Looking inside the case i see number 41, which from what i read means floppy disk error or something that has to with the floppy disk anyway...

So in order to try and fix it, i put the flashing utility on a disk, along with the newest version of the BIOS and the pc reads the disk and tries to update..

The only thing i get though is:
Bios Image File Check Sum error
You cant update this image file!

So now i'm stuck with a non working mobo, as i have repeatedly tried to clear cmos and nothing happens...
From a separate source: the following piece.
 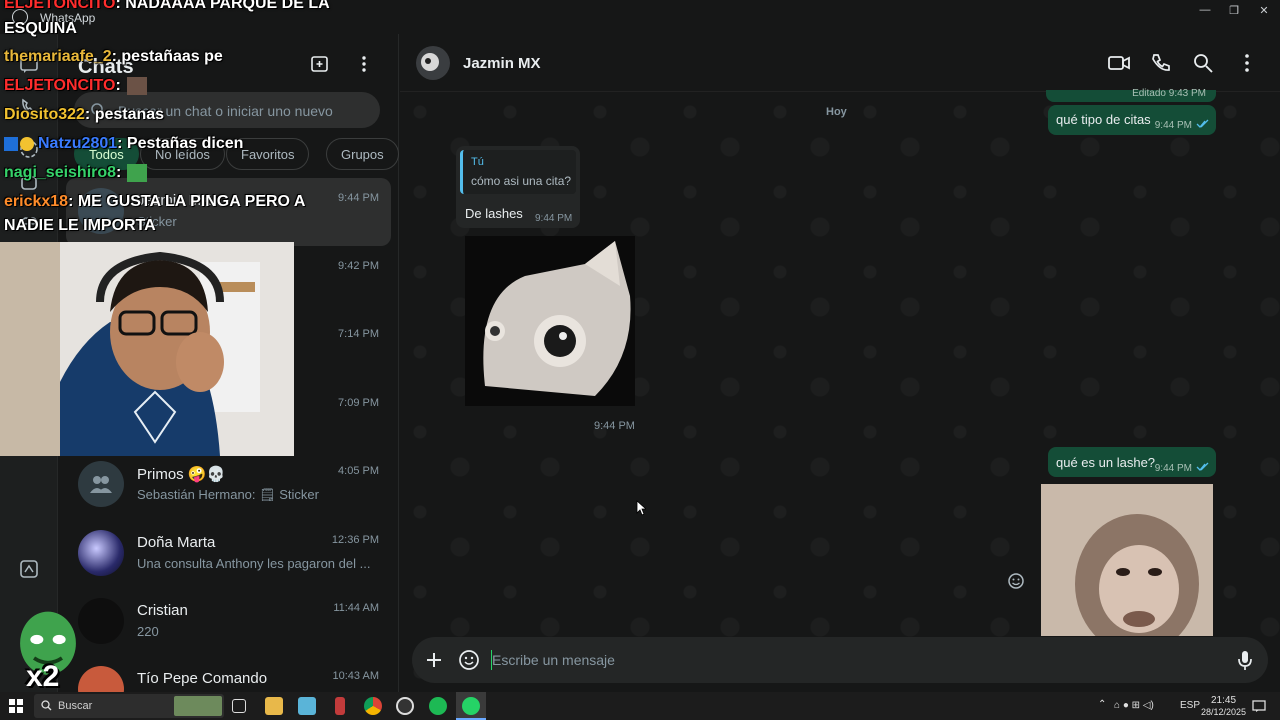 What do you see at coordinates (358, 266) in the screenshot?
I see `chat-time: 9:42 PM` at bounding box center [358, 266]. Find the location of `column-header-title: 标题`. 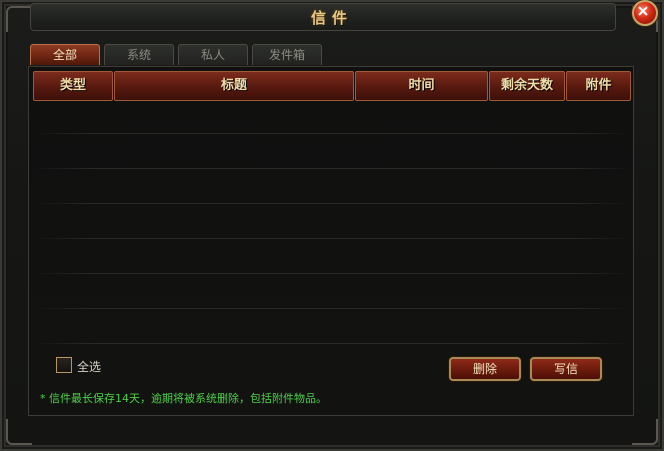

column-header-title: 标题 is located at coordinates (234, 86).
Can someone shed some light on this? I all just happened randomly, the pc was working fine before.. I didn't do any flashing or anything, just one day tried to boot and got this!
:mad:
 
the rest of my system is
pentium 4 3gig, 1gb kingston ram, 9800 pro, and the usual soundcards, dvd roms etc..
 
Ehhh thats never a good sign. I flashed my BIOS and on startup it said CMOS Invalid or incorrect size and I almost flipped out...hit F2 to continue with defaults and nothin but black screen....rebooted and somehow it took to the new BIOS. I've never really heard of one day it just said BIOS Checksum error....do you have a boot disk or anything like that. If it happened randomly...then its really hard to diagnose and problems with the BIOS usually don't lead to good things. You said you already tried clearing the CMOS, did you do that by the jumpers or did you take the battery out. The only suggestion I could say is maybe take the battery out for 24 hours and maybe try using the flash utility again. I know this wasn't that informative but the BIOS is pretty sensitive and besides changing my FSB or something like that I don't like to deal with it. Good luck to you
 
i haven't taken the battery out yet, just did it with the jumper like the manual says..
 
Clearing the CMOS with the jumper has the same effect as removing the battery for a short period of time.
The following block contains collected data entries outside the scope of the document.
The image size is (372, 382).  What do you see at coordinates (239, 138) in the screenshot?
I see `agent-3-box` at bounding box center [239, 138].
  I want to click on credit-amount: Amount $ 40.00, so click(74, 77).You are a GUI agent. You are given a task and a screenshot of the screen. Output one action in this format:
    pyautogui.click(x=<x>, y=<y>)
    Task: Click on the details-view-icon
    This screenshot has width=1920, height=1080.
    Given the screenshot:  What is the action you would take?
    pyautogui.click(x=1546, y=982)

If the BIOS is actually corrupt, it would be very difficult to restore.
 
If the BIOS is actually corrupt, it would be very difficult to restore.

...basically yeah =/ I was trying to avoid telling him that =P jk yeah I realize that clearing the CMOS is clearing the CMOS, but I'm on of those that tries a different way to achieve the same thing in hopes that for whatever weird reason it works out in the end.